L'aveva raggiunta dopo qualche minuto e si era piazzato dietro di lei, che preparava il bricco del caffè, pronto a parlare, ma Michela l'aveva anticipato:« Siediti, che fai lì in piedi? »

Gabriele aveva richiuso la bocca con uno scatto, poi, scostando con mano tremante la sedia, si era seduto di botto. Era agitato, e la madre si chiese il perché. Che avesse deciso di... scosse la testa, era impossibile.

« Mamma, volevo-- » riprovò Gabriele, prima di essere bloccato nuovamente:« Tesoro, mi passi le tazze? » dopo averle ricevute e aver versato la bevanda, si sedette anche lei. Iniziò, così, a sbirciare di sottecchi il figlio, cercando qualche indizio utile a capire cosa gli passasse per la testa. È impossibile, si disse, eppure sembra proprio che abbia deciso di...

« Non hai dormito bene? » Gabriele si chiese che razza di aspetto avesse, ma quasi immediatamente quel pensiero fu sostituito da un odiosa vocina che continuava a ripetergli:”Adesso o mai più. Dillo, dillo, dillo”. Strinse la mano in un pugno, tentando disperatamente di non mettersi a urlare – o, peggio, piangere.

« No... non sono riuscito a chiudere occhio per tutta la notte... sarà stato il caldo » rispose poi, in un modo che, evidentemente, alla madre non piacque, poiché strinse le labbra contrariata.

« Ele, volevi dirmi qualcosa? » domandò, alla fine, posando la mano sulla sua. Dal canto suo, Gabriele s'irrigidì ancor di più. “Dillo, dillo, dillo”. Sorrise, rassicurante, e scosse la tesa. “Dillo, dillo, dillo”.

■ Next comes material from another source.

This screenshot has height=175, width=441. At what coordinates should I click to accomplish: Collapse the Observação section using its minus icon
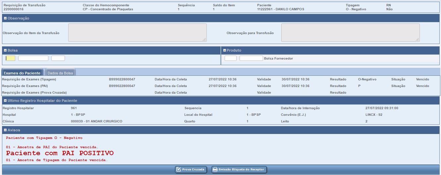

« Sicuro? » rincarò lei. “Dillo, dillo, dillo”. « Sai che a me puoi dire tutto » al ragazzo sembrò che la donna avesse marcato apposta l'ultima parola. “Dillo, dillo, dillo”. Adesso o mai più, si ripeté.

Quindi, sottraendosi alla sua presa, lo lasciò, finalmente, uscire fuori:« Sono gay »

Era stato solo un flebile sussurro, eppure la madre ne aveva percepito tutta la potenza, proprio come se fosse stato un urlo.

che abbia deciso di dichiararsi.

Michela portò una mano al cuore e sospirò. Ma non era un sospiro di rassegnazione o uno di quelli che si fanno per imporsi la calma... più che altro, sembrava un sospiro di sollievo.

« Grazie a Dio! » esclamò, alzando gli occhi al cielo.

« Gr... grazie a Dio? » gracchiò in risposta Gabriele, riguadagnandosi così l'attenzione della madre.

« Oh, non in quel senso! Cioè... ecco, lo so da un po' e credevo non me l'avessi detto perché pensavi che io non lo avrei-- »

« Tu... tu lo sapevi da... da un po'? » Gabriele quasi si strozzò nel dirlo, e Michela gli lanciò uno sguardo tra l'offeso e il compassionevole.

« Guarda che sono cristiana, mica scema... o cieca » lo riprese, arrossendo colpevole.

« C... c... ci hai... visti? » la madre arrossì ancora di più e scostò lo sguardo in imbarazzo.

« Oh, ma guarda quanto è tardi! Devo andare a prepararmi » disse, balzando in piedi all'improvviso. Si avviò, per poi tornare indietro e lasciargli un bacio sulla guancia. Sussurrò:« Grazie di avermelo detto » con fierezza e gratitudine.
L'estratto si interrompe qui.